• **DATASET ROWS**:

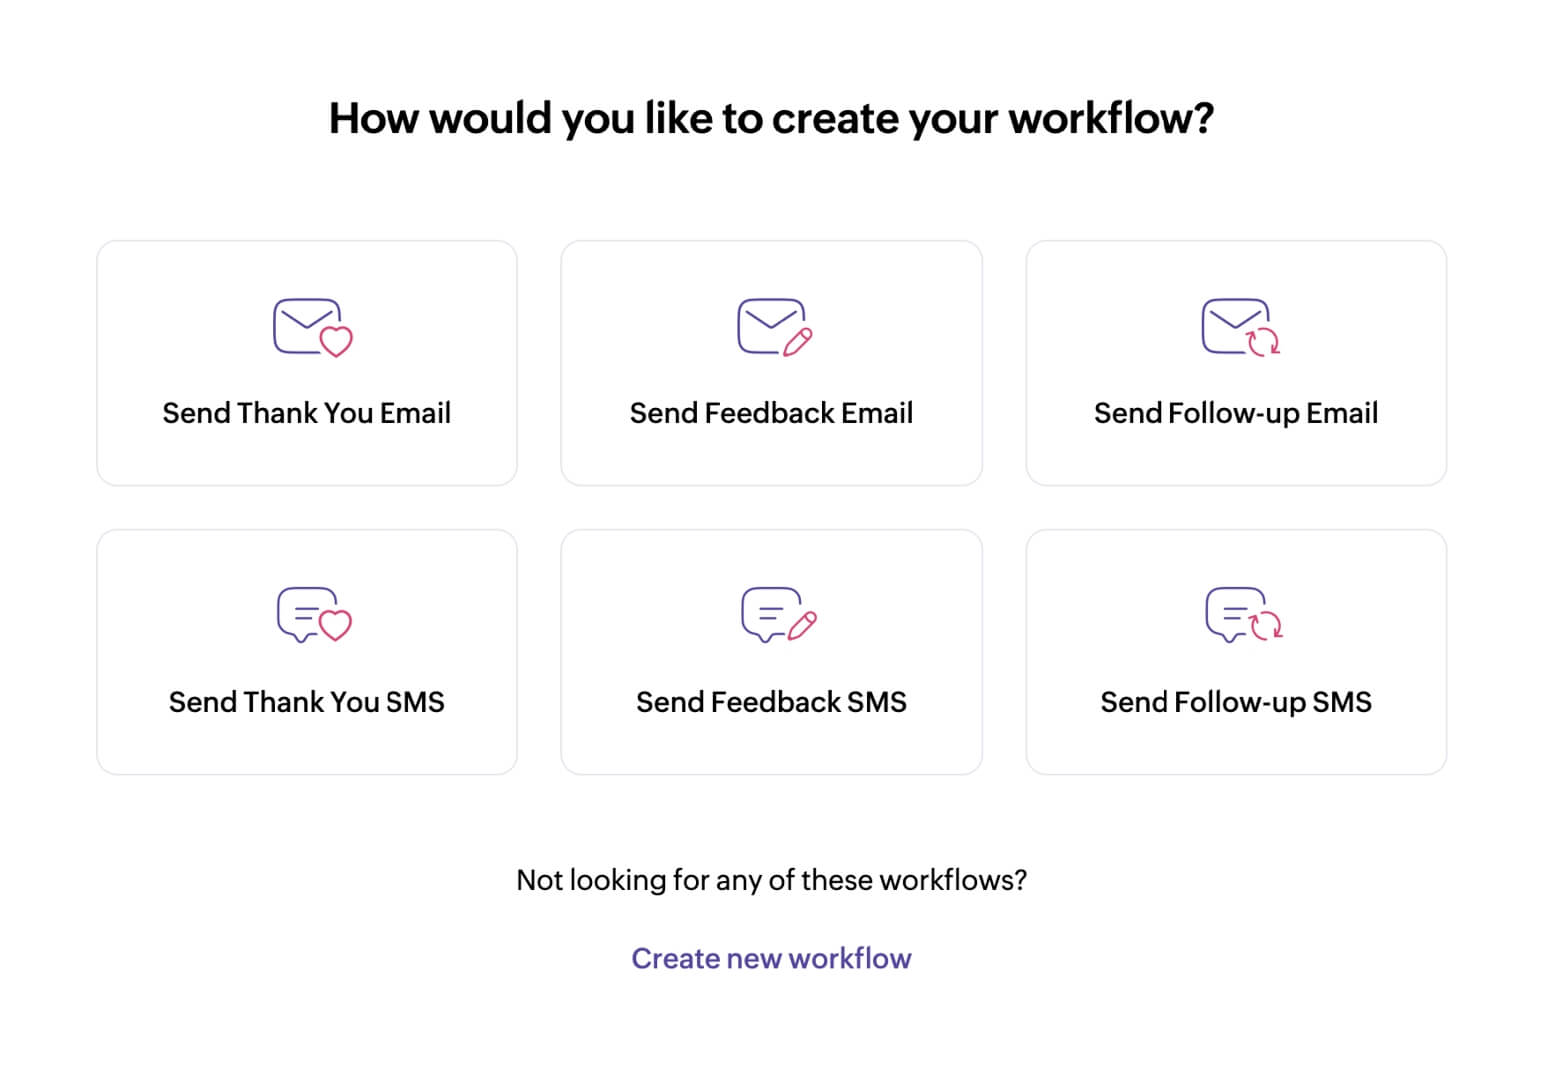Pick the "Send Follow-up Email" label
The height and width of the screenshot is (1068, 1552).
[1235, 413]
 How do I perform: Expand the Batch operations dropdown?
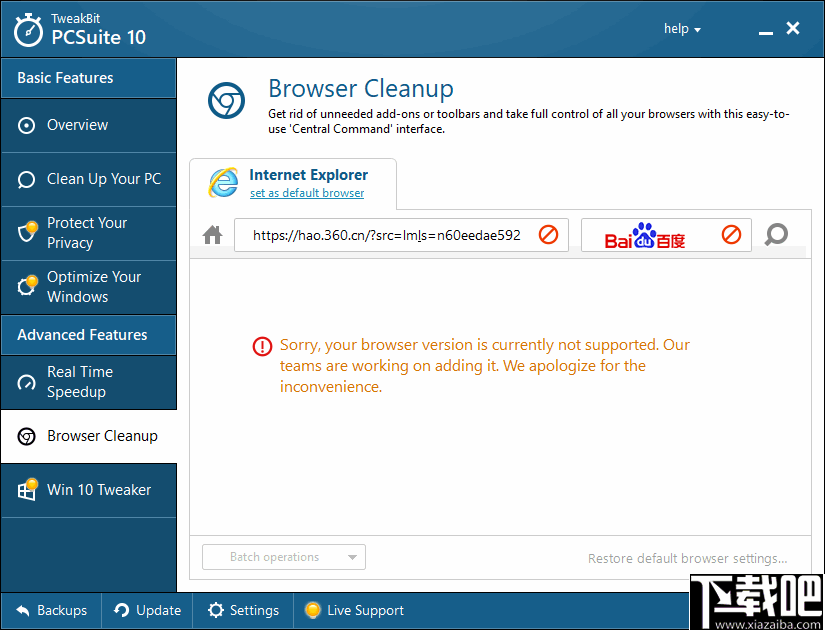pos(283,557)
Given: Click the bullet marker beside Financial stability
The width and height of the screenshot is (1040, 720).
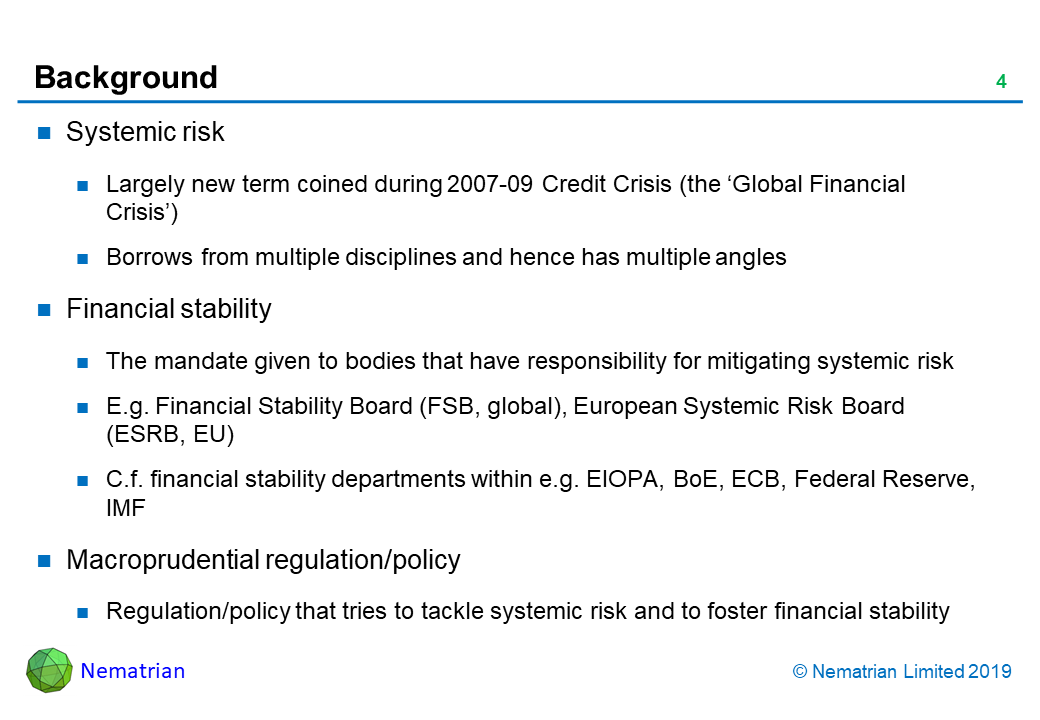Looking at the screenshot, I should click(x=44, y=310).
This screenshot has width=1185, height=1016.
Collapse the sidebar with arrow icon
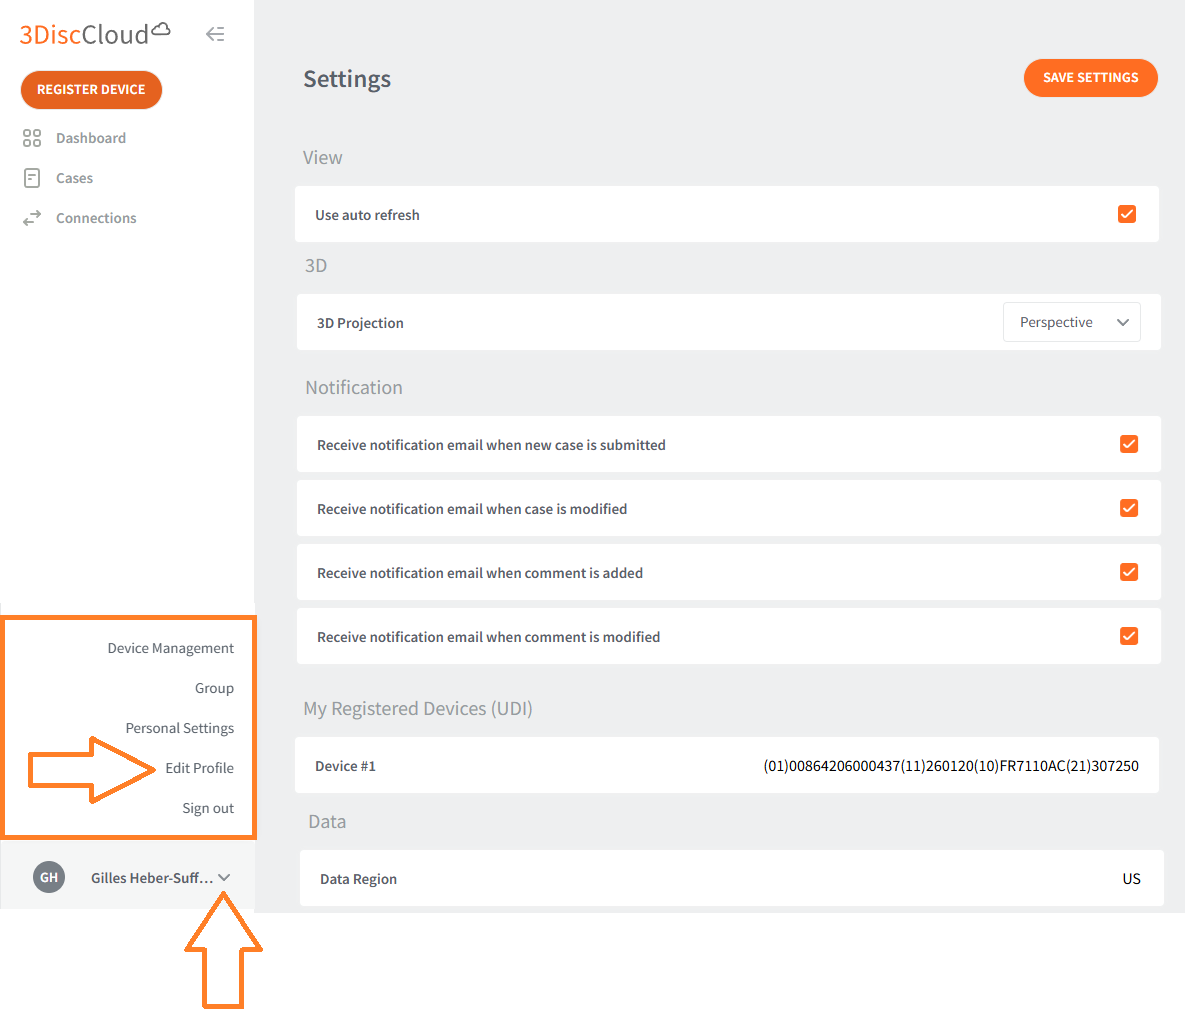tap(215, 34)
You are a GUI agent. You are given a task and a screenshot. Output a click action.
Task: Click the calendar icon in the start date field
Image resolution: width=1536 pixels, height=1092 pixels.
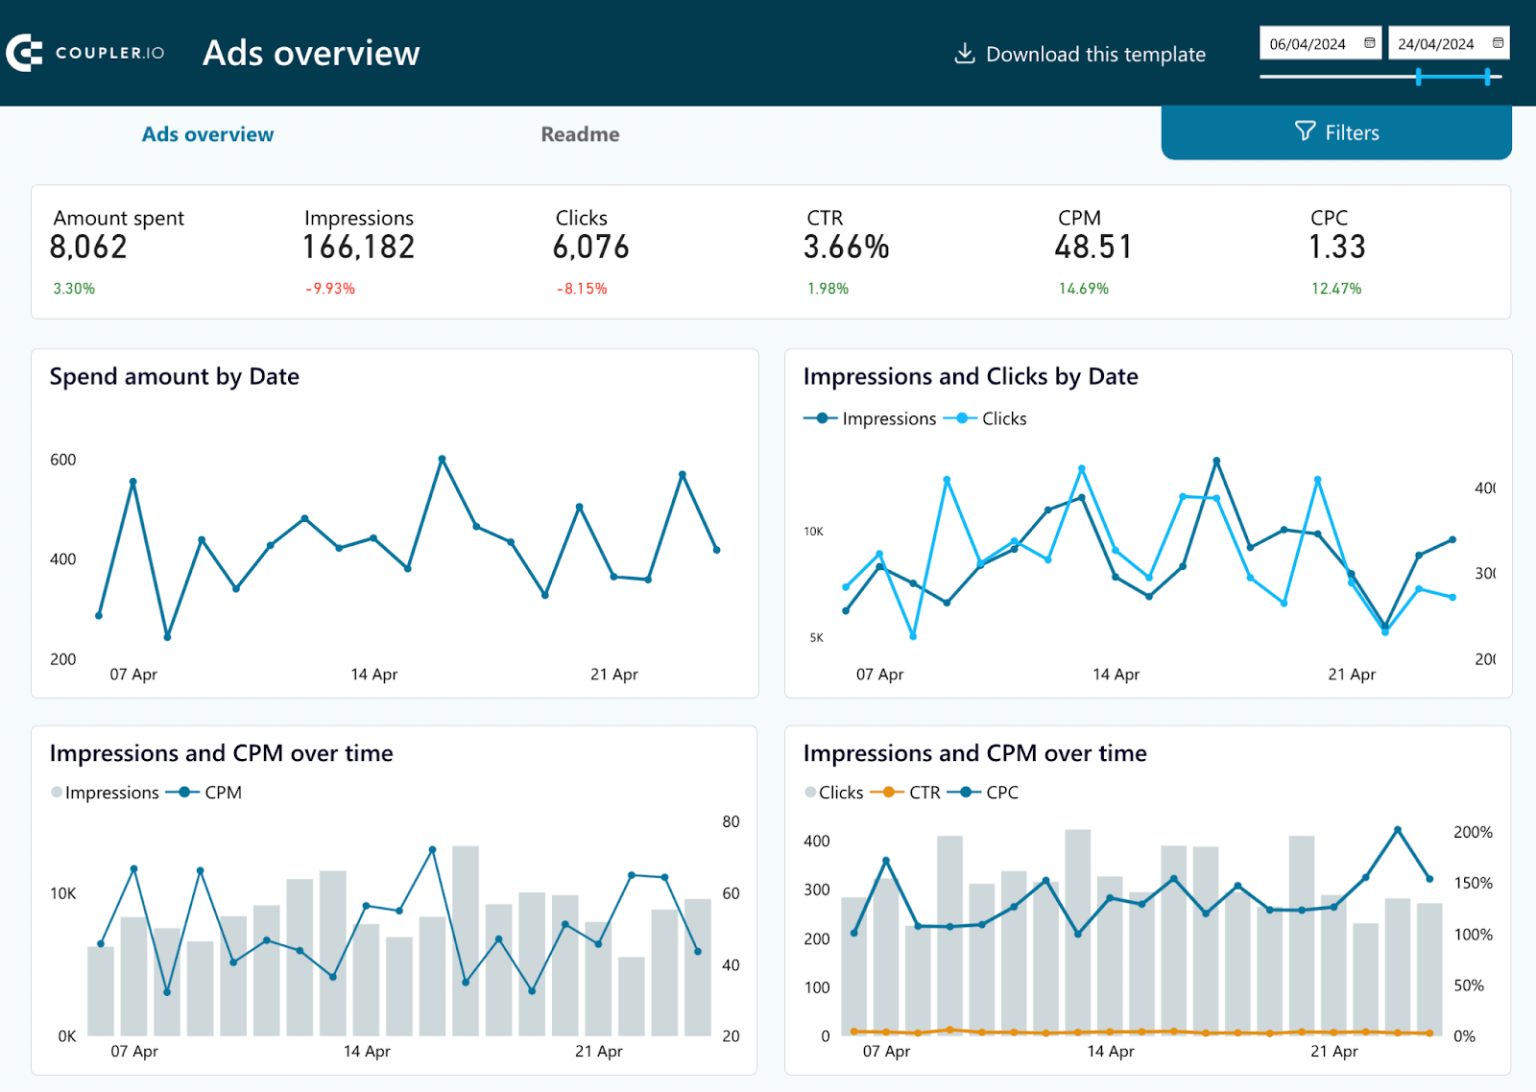(x=1369, y=43)
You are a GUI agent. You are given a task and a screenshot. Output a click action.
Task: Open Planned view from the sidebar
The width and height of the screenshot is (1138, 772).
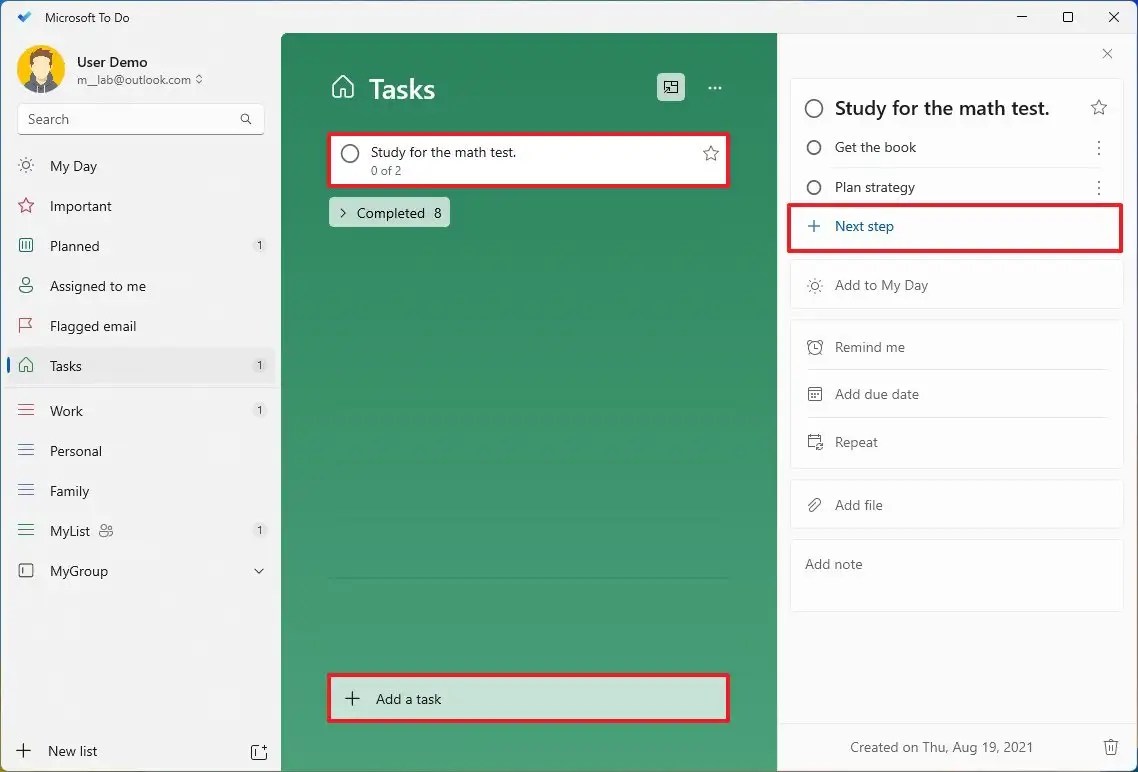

• **SHORT TASK**:
Rewrite these items with every "sidebar" changed to "side panel" and everything else unchanged. Leave the pictures out.

• **THE REPLY**:
Pick the "Send Follow-up Email" label
The height and width of the screenshot is (1068, 1552).
[1235, 413]
 How do I perform: Expand the Batch operations dropdown?
pos(283,557)
Given: Click the bullet marker beside Financial stability
The width and height of the screenshot is (1040, 720).
Looking at the screenshot, I should click(x=44, y=310).
This screenshot has width=1185, height=1016.
Collapse the side panel with arrow icon
tap(215, 34)
You are a GUI agent. You are given a task and a screenshot. Output a click action.
Task: Click the calendar icon in the start date field
Image resolution: width=1536 pixels, height=1092 pixels.
(x=1369, y=43)
You are a GUI agent. You are given a task and a screenshot. Output a click action.
Task: Open Planned view from the side panel
The width and height of the screenshot is (1138, 772).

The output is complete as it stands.